■ What you have to do
All lines from the one containing "Instruction: Switch to the 组件" through the end of the entries below should appear in the answer exactly, with no others.

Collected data

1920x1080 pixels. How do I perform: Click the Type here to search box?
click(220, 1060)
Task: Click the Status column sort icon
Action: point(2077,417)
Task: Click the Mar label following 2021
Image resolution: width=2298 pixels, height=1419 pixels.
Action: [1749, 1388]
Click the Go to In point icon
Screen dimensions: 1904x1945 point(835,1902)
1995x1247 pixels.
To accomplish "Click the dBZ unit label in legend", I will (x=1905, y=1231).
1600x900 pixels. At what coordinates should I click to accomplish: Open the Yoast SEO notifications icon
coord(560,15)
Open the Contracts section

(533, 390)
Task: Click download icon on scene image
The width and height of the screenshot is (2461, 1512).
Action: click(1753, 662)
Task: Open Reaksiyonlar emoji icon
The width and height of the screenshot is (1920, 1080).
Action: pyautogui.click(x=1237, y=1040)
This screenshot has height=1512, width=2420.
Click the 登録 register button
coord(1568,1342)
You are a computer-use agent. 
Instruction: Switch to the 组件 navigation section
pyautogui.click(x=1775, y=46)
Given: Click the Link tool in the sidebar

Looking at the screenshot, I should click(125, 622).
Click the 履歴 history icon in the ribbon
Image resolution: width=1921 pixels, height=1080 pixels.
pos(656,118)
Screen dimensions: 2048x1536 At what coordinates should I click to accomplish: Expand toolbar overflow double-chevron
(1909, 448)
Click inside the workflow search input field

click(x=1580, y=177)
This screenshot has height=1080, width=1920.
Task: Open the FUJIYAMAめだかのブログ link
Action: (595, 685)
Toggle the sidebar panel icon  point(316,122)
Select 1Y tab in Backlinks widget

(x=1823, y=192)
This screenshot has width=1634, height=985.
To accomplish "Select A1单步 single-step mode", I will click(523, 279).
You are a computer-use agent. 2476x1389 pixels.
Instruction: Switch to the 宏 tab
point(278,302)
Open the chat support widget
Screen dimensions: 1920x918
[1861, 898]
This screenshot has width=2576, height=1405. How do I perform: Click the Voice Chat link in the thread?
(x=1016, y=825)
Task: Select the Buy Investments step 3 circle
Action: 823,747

■ Task response
Instruction: Switch to the 组件 navigation section
pyautogui.click(x=1775, y=46)
Given: Click the Link tool in the sidebar

Looking at the screenshot, I should click(125, 622).
Click the 履歴 history icon in the ribbon
Image resolution: width=1921 pixels, height=1080 pixels.
pos(656,118)
Screen dimensions: 2048x1536 At what coordinates should I click to accomplish: Expand toolbar overflow double-chevron
(1909, 448)
Click inside the workflow search input field

click(x=1580, y=177)
This screenshot has height=1080, width=1920.
Task: Open the FUJIYAMAめだかのブログ link
Action: (595, 685)
Toggle the sidebar panel icon  point(316,122)
Select 1Y tab in Backlinks widget

(x=1823, y=192)
This screenshot has width=1634, height=985.
To accomplish "Select A1单步 single-step mode", I will click(523, 279).
You are a computer-use agent. 2476x1389 pixels.
Instruction: Switch to the 宏 tab
point(278,302)
Open the chat support widget
Screen dimensions: 1920x918
[1861, 898]
This screenshot has width=2576, height=1405. How do I perform: Click the Voice Chat link in the thread?
(x=1016, y=825)
Task: Select the Buy Investments step 3 circle
Action: 823,747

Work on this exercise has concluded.